Stored records:
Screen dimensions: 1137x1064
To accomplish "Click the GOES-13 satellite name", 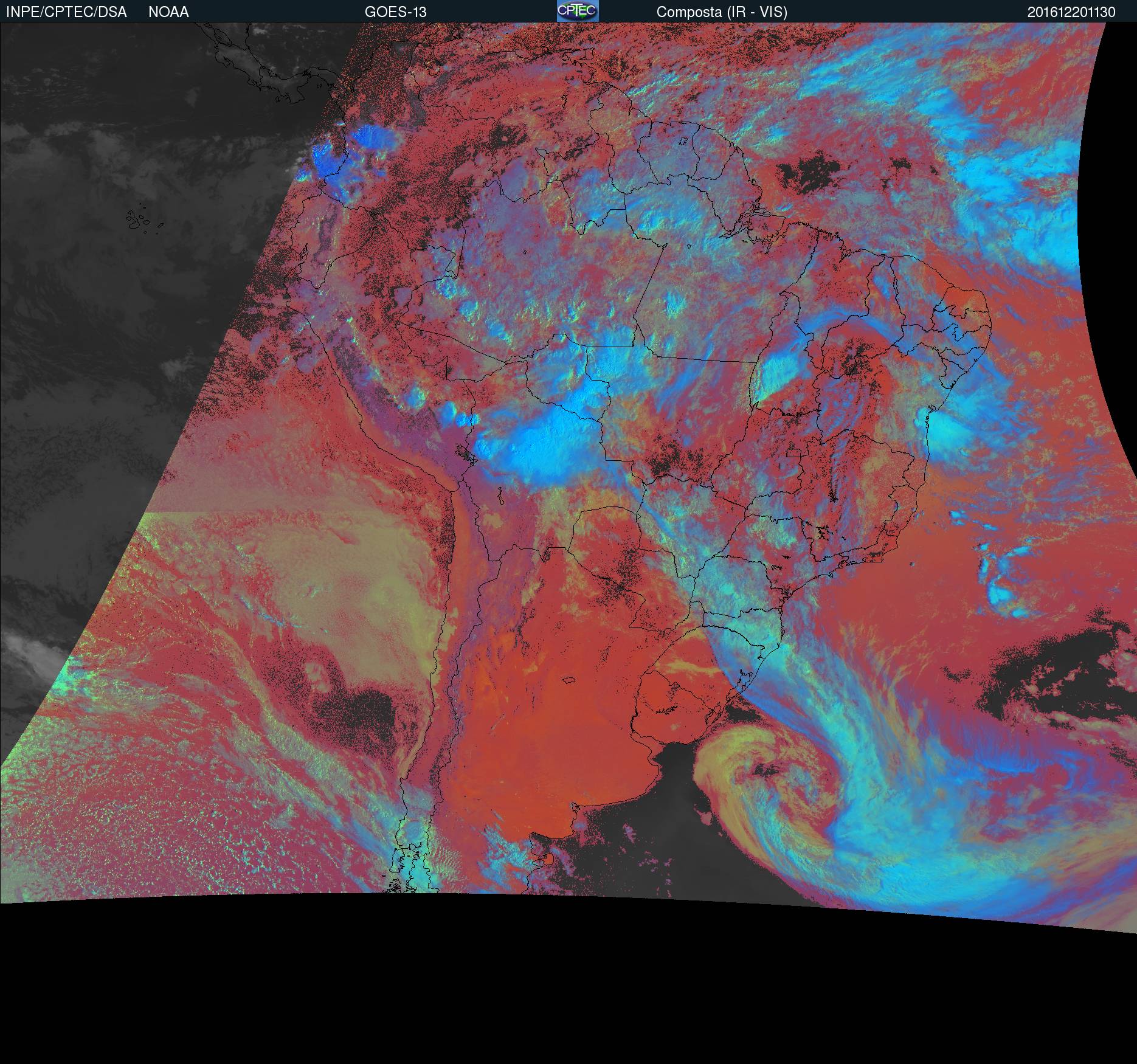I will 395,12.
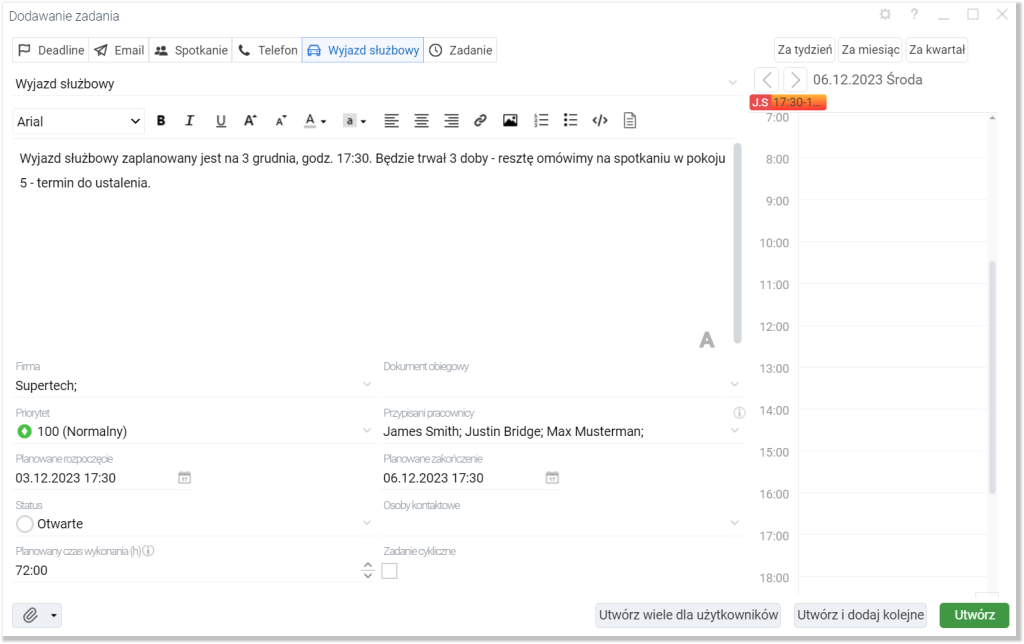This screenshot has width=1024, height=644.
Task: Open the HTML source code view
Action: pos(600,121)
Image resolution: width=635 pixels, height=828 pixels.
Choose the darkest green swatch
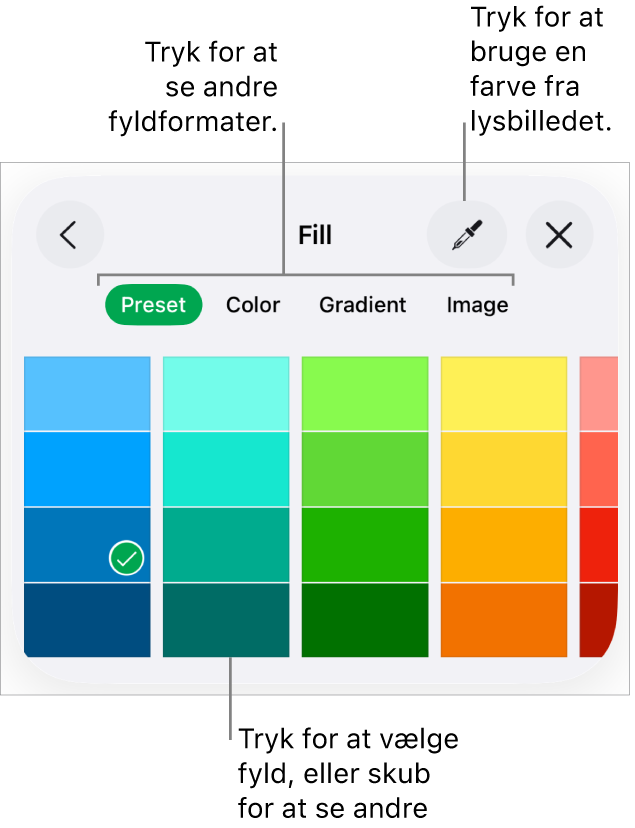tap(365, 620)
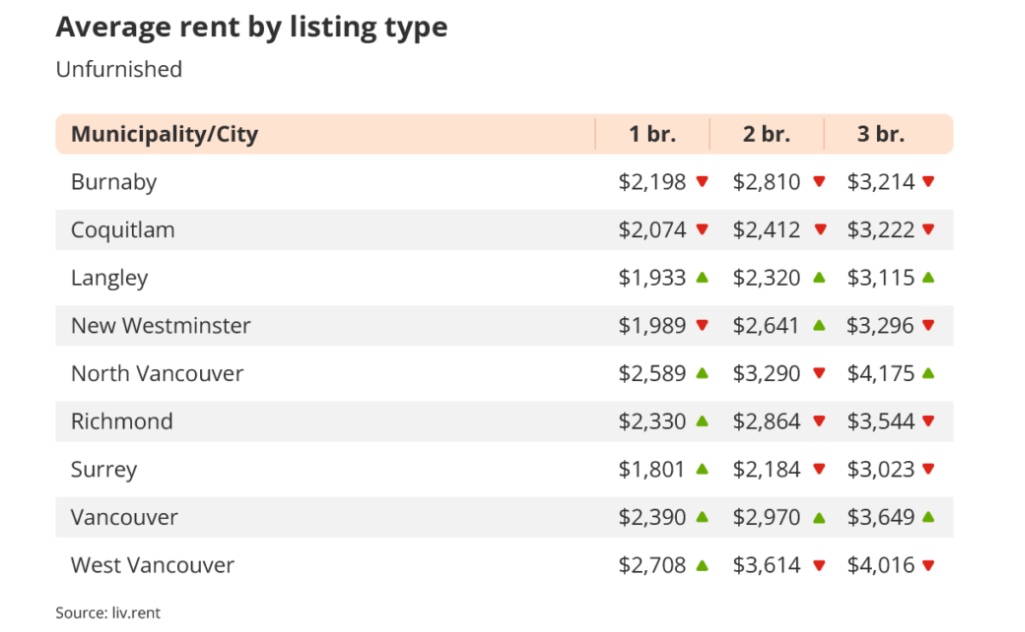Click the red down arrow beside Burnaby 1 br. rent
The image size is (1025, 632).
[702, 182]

Work to complete: Set down exactly, and only, the lines from the one containing "Image resolution: width=635" through the last line of the entries. Pictures do not belong in the copy.

Output for this exercise:
Image resolution: width=635 pixels, height=828 pixels.
Choose the darkest green swatch
tap(365, 620)
Click the red down arrow beside Burnaby 1 br. rent
The image size is (1025, 632).
[702, 182]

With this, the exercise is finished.